FIGURA 24 – Cartografia afetiva de Barra Grande FONTE: Arquivo particular do autor

O mapa de Barra Grande foi se construindo, e tornou-se visível para todos quem morava perto de quem, as distâncias relativas e intuitivas, o tempo estimado que cada participante levava para chegar até o local em que estávamos abrigados.

Feita esta apresentação, passamos então à tarefa de tornar inteligível para nós e para os participantes a abordagem daquela oficina e como tentaríamos realizar nosso intento de construção de uma Arquitetura

Ambulante.

Começamos primeiro por analisar os dois termos separadamente.
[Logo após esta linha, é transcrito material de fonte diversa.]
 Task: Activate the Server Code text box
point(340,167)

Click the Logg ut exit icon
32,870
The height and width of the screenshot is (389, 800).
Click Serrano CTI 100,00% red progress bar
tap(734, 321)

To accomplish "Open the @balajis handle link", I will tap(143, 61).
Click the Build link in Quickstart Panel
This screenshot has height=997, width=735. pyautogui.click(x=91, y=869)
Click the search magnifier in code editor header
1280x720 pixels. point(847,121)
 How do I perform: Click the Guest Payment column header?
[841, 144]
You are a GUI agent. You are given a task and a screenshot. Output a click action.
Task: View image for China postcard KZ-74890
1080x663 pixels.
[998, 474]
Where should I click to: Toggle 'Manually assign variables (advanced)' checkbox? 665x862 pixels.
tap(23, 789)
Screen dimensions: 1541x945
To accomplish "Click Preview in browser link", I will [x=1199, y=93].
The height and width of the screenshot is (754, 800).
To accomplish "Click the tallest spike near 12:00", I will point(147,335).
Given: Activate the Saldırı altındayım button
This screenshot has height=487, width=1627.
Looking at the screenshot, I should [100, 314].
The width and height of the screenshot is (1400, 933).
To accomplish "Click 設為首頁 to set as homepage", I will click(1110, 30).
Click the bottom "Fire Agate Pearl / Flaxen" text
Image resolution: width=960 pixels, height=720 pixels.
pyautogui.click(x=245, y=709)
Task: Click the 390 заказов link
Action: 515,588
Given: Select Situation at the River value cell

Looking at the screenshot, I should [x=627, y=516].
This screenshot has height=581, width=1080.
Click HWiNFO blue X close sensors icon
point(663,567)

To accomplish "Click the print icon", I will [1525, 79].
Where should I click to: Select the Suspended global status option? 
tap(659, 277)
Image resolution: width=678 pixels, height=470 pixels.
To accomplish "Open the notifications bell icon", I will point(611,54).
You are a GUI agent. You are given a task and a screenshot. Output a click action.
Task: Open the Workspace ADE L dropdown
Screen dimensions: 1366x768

A pergunta, que viabilizava esta primeira aproximação, interrogava pelo entendimento do que é arquitetura. Os jovens se posicionaram, relatando as suas percepções particulares sobre esse objeto cultural. As idéias circularam, como era de fato esperado, em torno de especulações sobre a casa e a morada, mas rapidamente evoluíram para outras edificações, como os bares,

escolas e as vendas. Tentávamos não criar consensos, mas sim expandir as possibilidades de compreensão, sem de fato produzir uma idéia fechada. Relevamos sobretudo que estas construções mediavam relações entre o dentro e fora, o privado e o público.

A pergunta seguinte foi sobre o termo ambulante. O que era entendido por eles sobre o nome ambulante? As respostas foram mais esparsas, mas tinham em comum a referência à ação de andar e deslocar-se por um espaço; porém surgiu também uma outra percepção, que especulava sobre a pessoa que vende coisas, como objetos artesanais ou alimentos. Neste momento a nossa intervenção foi de circular a idéia de deslocamento, de percursos e trânsitos, viabilizados pelo movimento corporal e pelo desejo de fazer circular coisas.

Como seqüência destas abordagens, associamos então as duas palavras: arquitetura e ambulante. Inicialmente, esta associação não parecia ser inteligível para os participantes; buscamos, então, relembrar o personagem ambulante, aquele que vendia coisas na praia, e começamos a pesquisar sobre o que ele necessitava para realizar essa atividade. Os participantes apontaram então, as caixas de isopor e as cestas em que guardavam as mercadorias dos vendedores da praia, e rapidamente outras percepções foram se fazendo, partindo de análises sobre as atividades que aconteciam neste ambiente, tão familiar para todos.

Surgiram, então, diversas arquiteturas ambulantes, apontadas pelos participantes: o carrinho que vendia coco, o conjunto (guarda-sol, esteira de palha, sacola e cadeira), o carrinho do catador de latinhas, a sombrinha usada em dias de chuva ou de muito sol, entre outros. Para nossa surpresa estes posicionamentos foram ampliando-se em outras escalas, sem que conduzíssemos nenhuma conclusão sobre o que de fato era a arquitetura

ambulante. Foram mencionados então, o barco que conduzia as pessoas de

Camamu até Barra Grande, o avião que cruzava de quando em vez o horizonte, os jipes que conduziam os turistas até a barreira de corais de Taipús de Fora (localidade turística próxima ao povoado de Barra Grande).

Situando algumas colocações esparsas sobre as impressões do grupo, passamos, Thiago e eu, a um procedimento que havíamos inventado para

poetizar a visualização de uma arquitetura ambulante e possibilitar que as idéias se expandissem para além de uma construção utilitária ou de abrigo. Anunciamos então que iríamos construir uma primeira arquitetura ambulante, muito estimada por nós. Andando sobre o mapa de plástico, e realizando alguns movimentos coreográficos a esmo, recortamos então um fragmento do mapa-maquete, e montamos, performaticamente, com a ajuda de varetas de bambu e linhas, uma pipa.

Apresentamos então o objeto para o grupo, como uma arquitetura

ambulante, ressaltando que se tratava de uma construção técnica porém

afetiva, ressaltando suas propriedades de mobilidade, interação e jogo com quem a usava. Nossa fala colocava-se, no entanto, como apenas uma proposição, sem muitas considerações assertivas sobre o objeto. Queríamos que a pipa fosse um estímulo para apropriações e questionamentos particulares. Convidamos então a todos para um passeio na praia para testarmos a arquitetura ambulante, mas devido aos muitos afazeres de todos esta proposição não se realizou. Porém uma das participantes aceitou a pipa como um presente, e a levou pra casa na intenção de doá-la a seu irmão.